Exercise brief ▸ Would you give again, exactly, the lines running from the line with "The width and height of the screenshot is (768, 420)." to the end of the data below, both included?

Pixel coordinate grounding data
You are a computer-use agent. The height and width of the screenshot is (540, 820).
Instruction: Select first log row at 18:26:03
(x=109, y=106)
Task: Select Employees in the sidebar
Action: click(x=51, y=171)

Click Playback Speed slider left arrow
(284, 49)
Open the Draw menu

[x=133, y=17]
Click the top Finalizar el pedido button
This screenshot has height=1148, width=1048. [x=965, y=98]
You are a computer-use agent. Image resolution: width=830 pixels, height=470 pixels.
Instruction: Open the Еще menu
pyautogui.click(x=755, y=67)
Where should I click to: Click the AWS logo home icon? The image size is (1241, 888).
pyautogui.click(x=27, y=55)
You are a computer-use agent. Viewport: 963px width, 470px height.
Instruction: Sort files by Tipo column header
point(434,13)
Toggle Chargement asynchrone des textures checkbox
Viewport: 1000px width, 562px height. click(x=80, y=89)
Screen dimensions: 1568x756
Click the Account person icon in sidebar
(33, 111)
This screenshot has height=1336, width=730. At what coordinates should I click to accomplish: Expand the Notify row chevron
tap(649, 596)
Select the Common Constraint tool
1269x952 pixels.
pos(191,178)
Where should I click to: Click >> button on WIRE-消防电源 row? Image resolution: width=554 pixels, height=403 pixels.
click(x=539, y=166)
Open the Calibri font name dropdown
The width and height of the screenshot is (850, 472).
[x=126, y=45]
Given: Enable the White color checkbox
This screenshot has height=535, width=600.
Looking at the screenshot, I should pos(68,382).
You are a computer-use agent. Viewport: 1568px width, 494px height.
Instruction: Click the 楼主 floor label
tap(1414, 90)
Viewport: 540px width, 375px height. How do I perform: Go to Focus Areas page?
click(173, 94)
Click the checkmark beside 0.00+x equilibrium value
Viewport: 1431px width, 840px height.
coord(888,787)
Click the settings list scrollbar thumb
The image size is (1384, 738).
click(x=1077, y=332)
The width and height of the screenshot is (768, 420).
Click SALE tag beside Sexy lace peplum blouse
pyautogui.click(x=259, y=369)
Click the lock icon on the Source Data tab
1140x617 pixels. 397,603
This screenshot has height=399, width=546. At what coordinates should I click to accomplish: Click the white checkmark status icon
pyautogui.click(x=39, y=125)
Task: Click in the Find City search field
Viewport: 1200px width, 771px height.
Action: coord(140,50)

Result of this task ▸
The width and height of the screenshot is (768, 420).
Click SALE tag beside Sexy lace peplum blouse
pyautogui.click(x=259, y=369)
Click the lock icon on the Source Data tab
1140x617 pixels. 397,603
This screenshot has height=399, width=546. At what coordinates should I click to accomplish: Click the white checkmark status icon
pyautogui.click(x=39, y=125)
Task: Click in the Find City search field
Viewport: 1200px width, 771px height.
Action: coord(140,50)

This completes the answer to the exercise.